Nickel steels present the most curious properties, and I have already pointed out the paramount importance of one of them, hardly capable of perceptible dilatation, for its application to metrology and chronometry. [13] Others, also discovered by M. Guillaume in the course of studies conducted with rare success and remarkable ingenuity, may render great services, because it is possible to regulate, so to speak, at will their mechanical or magnetic properties.
The study of alloys in general is, moreover, one of those in which the introduction of the methods of physics has produced the greatest effects. By the microscopic examination of a polished surface or of one indented by a reagent, by the determination of the electromotive force of elements of which an alloy forms one of the poles, and by the measurement of the resistivities, the densities, and the differences of potential or contact, the most valuable indications as to their constitution are obtained. M. Le Chatelier, M. Charpy, M. Dumas, M. Osmond, in France; Sir W. Roberts Austen and Mr. Stansfield, in England, have given manifold examples of the fertility of these methods. The question, moreover, has had a new light thrown upon it by the application of the principles of thermodynamics and of the phase rule.

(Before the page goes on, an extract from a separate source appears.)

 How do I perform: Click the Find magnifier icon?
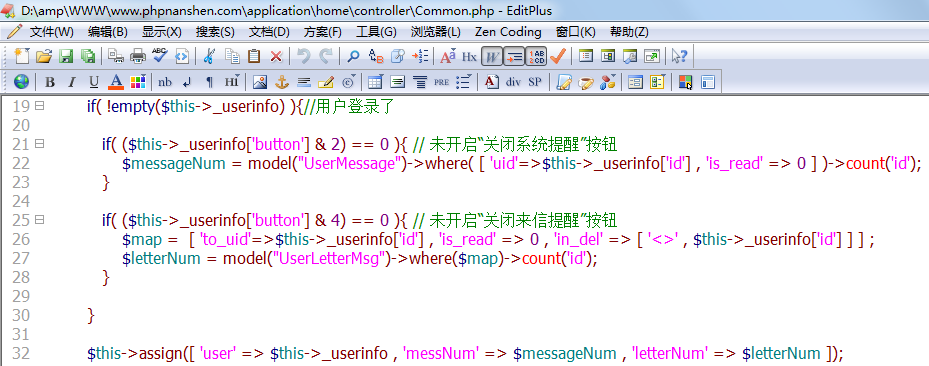pos(353,56)
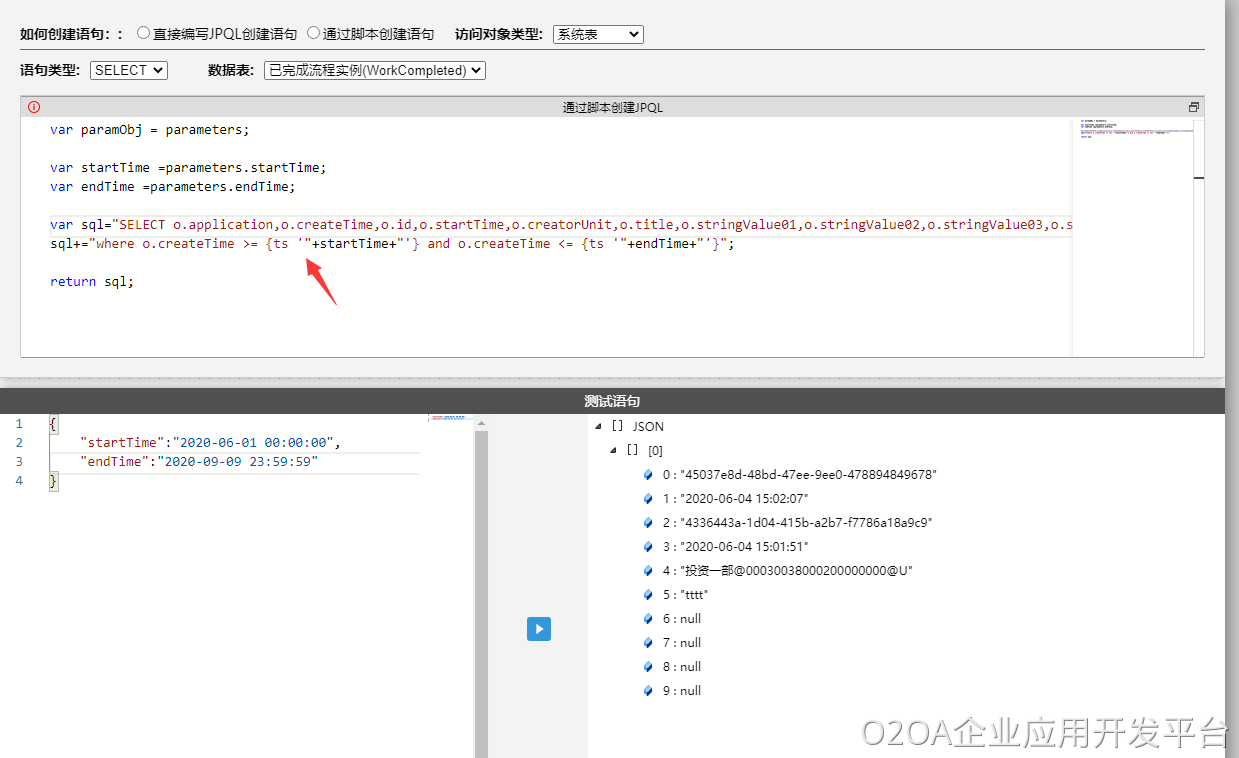Image resolution: width=1239 pixels, height=758 pixels.
Task: Click the maximize editor icon in JPQL header
Action: 1193,107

Alloys are generally known in the two states of solid and liquid. Fused alloys consist of one or several solutions of the component metals and of a certain number of definite combinations. Their composition may thus be very complex: but Gibbs’ rule gives us at once important information on the point, since it indicates that there cannot exist, in general, more than two distinct solutions in an alloy of two metals.
Solid alloys may be classed like liquid ones. Two metals or more dissolve one into the other, and form a solid solution quite analogous to the liquid solution. But the study of these solid solutions is rendered singularly difficult by the fact that the equilibrium so rapidly reached in the case of liquids in this case takes days and, in certain cases, perhaps even centuries to become established.